BEGIN Extracted records

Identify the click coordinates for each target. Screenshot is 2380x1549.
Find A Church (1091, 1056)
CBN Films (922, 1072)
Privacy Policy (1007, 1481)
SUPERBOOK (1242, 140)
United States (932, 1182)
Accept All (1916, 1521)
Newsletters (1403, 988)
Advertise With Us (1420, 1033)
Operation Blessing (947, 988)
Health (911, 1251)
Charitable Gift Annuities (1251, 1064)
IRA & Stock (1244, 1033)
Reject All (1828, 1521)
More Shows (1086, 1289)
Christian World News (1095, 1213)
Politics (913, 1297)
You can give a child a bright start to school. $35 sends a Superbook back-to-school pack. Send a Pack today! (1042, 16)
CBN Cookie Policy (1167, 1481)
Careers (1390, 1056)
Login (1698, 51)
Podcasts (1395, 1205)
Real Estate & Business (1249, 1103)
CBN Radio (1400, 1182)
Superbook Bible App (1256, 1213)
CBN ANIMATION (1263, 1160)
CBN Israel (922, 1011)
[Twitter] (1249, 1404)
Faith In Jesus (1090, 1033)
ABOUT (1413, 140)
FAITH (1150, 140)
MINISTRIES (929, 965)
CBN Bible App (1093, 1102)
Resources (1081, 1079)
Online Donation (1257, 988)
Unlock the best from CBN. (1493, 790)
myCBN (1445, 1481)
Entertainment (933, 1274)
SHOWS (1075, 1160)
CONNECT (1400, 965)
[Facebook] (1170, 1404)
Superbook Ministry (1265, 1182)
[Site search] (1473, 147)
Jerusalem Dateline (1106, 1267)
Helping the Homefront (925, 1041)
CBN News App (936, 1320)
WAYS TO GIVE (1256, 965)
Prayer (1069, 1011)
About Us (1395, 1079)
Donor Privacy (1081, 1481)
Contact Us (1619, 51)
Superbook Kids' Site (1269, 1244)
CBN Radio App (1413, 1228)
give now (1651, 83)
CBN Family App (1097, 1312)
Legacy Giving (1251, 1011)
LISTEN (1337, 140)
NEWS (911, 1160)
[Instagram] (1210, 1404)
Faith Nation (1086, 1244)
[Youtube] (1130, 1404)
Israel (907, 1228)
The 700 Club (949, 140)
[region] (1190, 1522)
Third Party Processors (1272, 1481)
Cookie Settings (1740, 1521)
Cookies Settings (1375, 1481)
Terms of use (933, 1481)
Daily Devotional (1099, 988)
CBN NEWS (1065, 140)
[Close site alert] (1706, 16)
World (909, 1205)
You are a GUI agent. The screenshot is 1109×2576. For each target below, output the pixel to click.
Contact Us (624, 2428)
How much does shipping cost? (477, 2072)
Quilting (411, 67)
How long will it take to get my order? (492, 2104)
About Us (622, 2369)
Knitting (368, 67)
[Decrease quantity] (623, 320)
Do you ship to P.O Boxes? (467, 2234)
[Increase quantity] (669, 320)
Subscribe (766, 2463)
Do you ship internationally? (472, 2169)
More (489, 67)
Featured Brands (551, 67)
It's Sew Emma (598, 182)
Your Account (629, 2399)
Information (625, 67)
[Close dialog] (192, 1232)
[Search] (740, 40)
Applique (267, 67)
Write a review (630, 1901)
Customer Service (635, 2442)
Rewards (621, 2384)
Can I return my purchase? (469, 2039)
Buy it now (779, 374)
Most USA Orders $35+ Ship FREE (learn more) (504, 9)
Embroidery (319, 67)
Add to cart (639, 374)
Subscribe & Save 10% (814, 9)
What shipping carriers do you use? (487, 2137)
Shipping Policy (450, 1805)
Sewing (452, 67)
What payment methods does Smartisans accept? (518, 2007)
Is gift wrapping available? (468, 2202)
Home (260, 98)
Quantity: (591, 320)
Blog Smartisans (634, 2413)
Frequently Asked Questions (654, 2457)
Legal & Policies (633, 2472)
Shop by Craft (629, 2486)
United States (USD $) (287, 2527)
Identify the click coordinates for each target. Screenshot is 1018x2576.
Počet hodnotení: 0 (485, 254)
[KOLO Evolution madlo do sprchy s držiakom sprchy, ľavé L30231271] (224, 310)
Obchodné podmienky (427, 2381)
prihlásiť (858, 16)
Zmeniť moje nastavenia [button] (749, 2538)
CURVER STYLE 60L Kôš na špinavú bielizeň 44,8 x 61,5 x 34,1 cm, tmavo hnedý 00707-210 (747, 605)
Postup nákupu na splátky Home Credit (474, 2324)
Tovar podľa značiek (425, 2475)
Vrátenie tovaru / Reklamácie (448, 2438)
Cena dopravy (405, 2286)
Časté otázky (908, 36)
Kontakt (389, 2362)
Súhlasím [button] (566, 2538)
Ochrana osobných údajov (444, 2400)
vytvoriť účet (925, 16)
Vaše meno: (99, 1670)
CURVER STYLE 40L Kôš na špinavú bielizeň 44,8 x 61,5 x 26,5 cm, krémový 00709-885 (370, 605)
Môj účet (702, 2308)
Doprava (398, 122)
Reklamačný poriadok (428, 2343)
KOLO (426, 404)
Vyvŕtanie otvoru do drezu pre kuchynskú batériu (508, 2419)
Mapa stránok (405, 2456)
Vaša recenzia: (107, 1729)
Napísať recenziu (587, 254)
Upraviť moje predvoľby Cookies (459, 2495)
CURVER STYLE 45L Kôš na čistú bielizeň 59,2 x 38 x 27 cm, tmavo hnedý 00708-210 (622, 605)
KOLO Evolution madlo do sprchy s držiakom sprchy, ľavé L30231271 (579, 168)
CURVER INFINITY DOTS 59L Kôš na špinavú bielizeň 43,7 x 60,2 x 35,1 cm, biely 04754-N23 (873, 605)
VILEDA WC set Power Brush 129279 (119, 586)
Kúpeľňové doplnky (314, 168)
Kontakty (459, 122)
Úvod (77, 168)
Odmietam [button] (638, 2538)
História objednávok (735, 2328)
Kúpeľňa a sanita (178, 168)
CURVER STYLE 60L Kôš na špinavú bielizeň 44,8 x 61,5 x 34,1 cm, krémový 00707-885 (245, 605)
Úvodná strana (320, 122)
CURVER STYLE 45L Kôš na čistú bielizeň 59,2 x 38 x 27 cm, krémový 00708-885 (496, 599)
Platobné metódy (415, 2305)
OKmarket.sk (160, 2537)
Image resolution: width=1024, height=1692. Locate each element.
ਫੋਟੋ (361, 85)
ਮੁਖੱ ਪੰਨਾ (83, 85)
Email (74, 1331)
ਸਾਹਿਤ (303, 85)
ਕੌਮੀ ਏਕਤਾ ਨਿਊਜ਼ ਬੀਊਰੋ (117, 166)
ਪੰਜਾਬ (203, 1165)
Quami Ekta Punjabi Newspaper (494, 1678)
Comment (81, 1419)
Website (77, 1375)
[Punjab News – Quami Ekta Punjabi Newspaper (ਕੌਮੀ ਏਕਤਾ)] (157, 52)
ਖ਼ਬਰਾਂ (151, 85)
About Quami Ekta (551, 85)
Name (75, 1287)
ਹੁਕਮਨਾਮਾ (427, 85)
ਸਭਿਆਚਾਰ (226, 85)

END Extracted records

** What is required **
The data must be duplicated exactly, with nothing left out.

** Exercise output **
Identify the click coordinates for each target. Screenshot is 2380x1549.
Find A Church (1091, 1056)
CBN Films (922, 1072)
Privacy Policy (1007, 1481)
SUPERBOOK (1242, 140)
United States (932, 1182)
Accept All (1916, 1521)
Newsletters (1403, 988)
Advertise With Us (1420, 1033)
Operation Blessing (947, 988)
Health (911, 1251)
Charitable Gift Annuities (1251, 1064)
IRA & Stock (1244, 1033)
Reject All (1828, 1521)
More Shows (1086, 1289)
Christian World News (1095, 1213)
Politics (913, 1297)
You can give a child a bright start to school. $35 sends a Superbook back-to-school pack. Send a Pack today! (1042, 16)
CBN Cookie Policy (1167, 1481)
Careers (1390, 1056)
Login (1698, 51)
Podcasts (1395, 1205)
Real Estate & Business (1249, 1103)
CBN Radio (1400, 1182)
Superbook Bible App (1256, 1213)
CBN ANIMATION (1263, 1160)
CBN Israel (922, 1011)
[Twitter] (1249, 1404)
Faith In Jesus (1090, 1033)
ABOUT (1413, 140)
FAITH (1150, 140)
MINISTRIES (929, 965)
CBN Bible App (1093, 1102)
Resources (1081, 1079)
Online Donation (1257, 988)
Unlock the best from CBN. (1493, 790)
myCBN (1445, 1481)
Entertainment (933, 1274)
SHOWS (1075, 1160)
CONNECT (1400, 965)
[Facebook] (1170, 1404)
Superbook Ministry (1265, 1182)
[Site search] (1473, 147)
Jerusalem Dateline (1106, 1267)
Helping the Homefront (925, 1041)
CBN News App (936, 1320)
WAYS TO GIVE (1256, 965)
Prayer (1069, 1011)
About Us (1395, 1079)
Donor Privacy (1081, 1481)
Contact Us (1619, 51)
Superbook Kids' Site (1269, 1244)
CBN Radio App (1413, 1228)
give now (1651, 83)
CBN Family App (1097, 1312)
Legacy Giving (1251, 1011)
LISTEN (1337, 140)
NEWS (911, 1160)
[Instagram] (1210, 1404)
Faith Nation (1086, 1244)
[Youtube] (1130, 1404)
Israel (907, 1228)
The 700 Club (949, 140)
[region] (1190, 1522)
Third Party Processors (1272, 1481)
Cookie Settings (1740, 1521)
Cookies Settings (1375, 1481)
Terms of use (933, 1481)
Daily Devotional (1099, 988)
CBN NEWS (1065, 140)
[Close site alert] (1706, 16)
World (909, 1205)
You are a GUI agent. The screenshot is 1109×2576. For each target below, output the pixel to click.
Contact Us (624, 2428)
How much does shipping cost? (477, 2072)
Quilting (411, 67)
How long will it take to get my order? (492, 2104)
About Us (622, 2369)
Knitting (368, 67)
[Decrease quantity] (623, 320)
Do you ship to P.O Boxes? (467, 2234)
[Increase quantity] (669, 320)
Subscribe (766, 2463)
Do you ship internationally? (472, 2169)
More (489, 67)
Featured Brands (551, 67)
It's Sew Emma (598, 182)
Your Account (629, 2399)
Information (625, 67)
[Close dialog] (192, 1232)
[Search] (740, 40)
Applique (267, 67)
Write a review (630, 1901)
Customer Service (635, 2442)
Rewards (621, 2384)
Can I return my purchase? (469, 2039)
Buy it now (779, 374)
Most USA Orders $35+ Ship FREE (learn more) (504, 9)
Embroidery (319, 67)
Add to cart (639, 374)
Subscribe & Save 10% (814, 9)
What shipping carriers do you use? (487, 2137)
Shipping Policy (450, 1805)
Sewing (452, 67)
What payment methods does Smartisans accept? (518, 2007)
Is gift wrapping available? (468, 2202)
Home (260, 98)
Quantity: (591, 320)
Blog Smartisans (634, 2413)
Frequently Asked Questions (654, 2457)
Legal & Policies (633, 2472)
Shop by Craft (629, 2486)
United States (USD $) (287, 2527)
Identify the click coordinates for each target. Screenshot is 1018x2576.
Počet hodnotení: 0 (485, 254)
[KOLO Evolution madlo do sprchy s držiakom sprchy, ľavé L30231271] (224, 310)
Obchodné podmienky (427, 2381)
prihlásiť (858, 16)
Zmeniť moje nastavenia [button] (749, 2538)
CURVER STYLE 60L Kôš na špinavú bielizeň 44,8 x 61,5 x 34,1 cm, tmavo hnedý 00707-210 (747, 605)
Postup nákupu na splátky Home Credit (474, 2324)
Tovar podľa značiek (425, 2475)
Vrátenie tovaru / Reklamácie (448, 2438)
Cena dopravy (405, 2286)
Časté otázky (908, 36)
Kontakt (389, 2362)
Súhlasím [button] (566, 2538)
Ochrana osobných údajov (444, 2400)
vytvoriť účet (925, 16)
Vaše meno: (99, 1670)
CURVER STYLE 40L Kôš na špinavú bielizeň 44,8 x 61,5 x 26,5 cm, krémový 00709-885 (370, 605)
Môj účet (702, 2308)
Doprava (398, 122)
Reklamačný poriadok (428, 2343)
KOLO (426, 404)
Vyvŕtanie otvoru do drezu pre kuchynskú batériu (508, 2419)
Mapa stránok (405, 2456)
Vaša recenzia: (107, 1729)
Napísať recenziu (587, 254)
Upraviť moje predvoľby Cookies (459, 2495)
CURVER STYLE 45L Kôš na čistú bielizeň 59,2 x 38 x 27 cm, tmavo hnedý 00708-210 (622, 605)
KOLO Evolution madlo do sprchy s držiakom sprchy, ľavé L30231271 (579, 168)
CURVER INFINITY DOTS 59L Kôš na špinavú bielizeň 43,7 x 60,2 x 35,1 cm, biely 04754-N23 (873, 605)
VILEDA WC set Power Brush 129279 (119, 586)
Kúpeľňové doplnky (314, 168)
Kontakty (459, 122)
Úvod (77, 168)
Odmietam [button] (638, 2538)
História objednávok (735, 2328)
Kúpeľňa a sanita (178, 168)
CURVER STYLE 60L Kôš na špinavú bielizeň 44,8 x 61,5 x 34,1 cm, krémový 00707-885 (245, 605)
Úvodná strana (320, 122)
CURVER STYLE 45L Kôš na čistú bielizeň 59,2 x 38 x 27 cm, krémový 00708-885 (496, 599)
Platobné metódy (415, 2305)
OKmarket.sk (160, 2537)
Image resolution: width=1024, height=1692. Locate each element.
ਫੋਟੋ (361, 85)
ਮੁਖੱ ਪੰਨਾ (83, 85)
Email (74, 1331)
ਸਾਹਿਤ (303, 85)
ਕੌਮੀ ਏਕਤਾ ਨਿਊਜ਼ ਬੀਊਰੋ (117, 166)
ਪੰਜਾਬ (203, 1165)
Quami Ekta Punjabi Newspaper (494, 1678)
Comment (81, 1419)
Website (77, 1375)
[Punjab News – Quami Ekta Punjabi Newspaper (ਕੌਮੀ ਏਕਤਾ)] (157, 52)
ਖ਼ਬਰਾਂ (151, 85)
About Quami Ekta (551, 85)
Name (75, 1287)
ਹੁਕਮਨਾਮਾ (427, 85)
ਸਭਿਆਚਾਰ (226, 85)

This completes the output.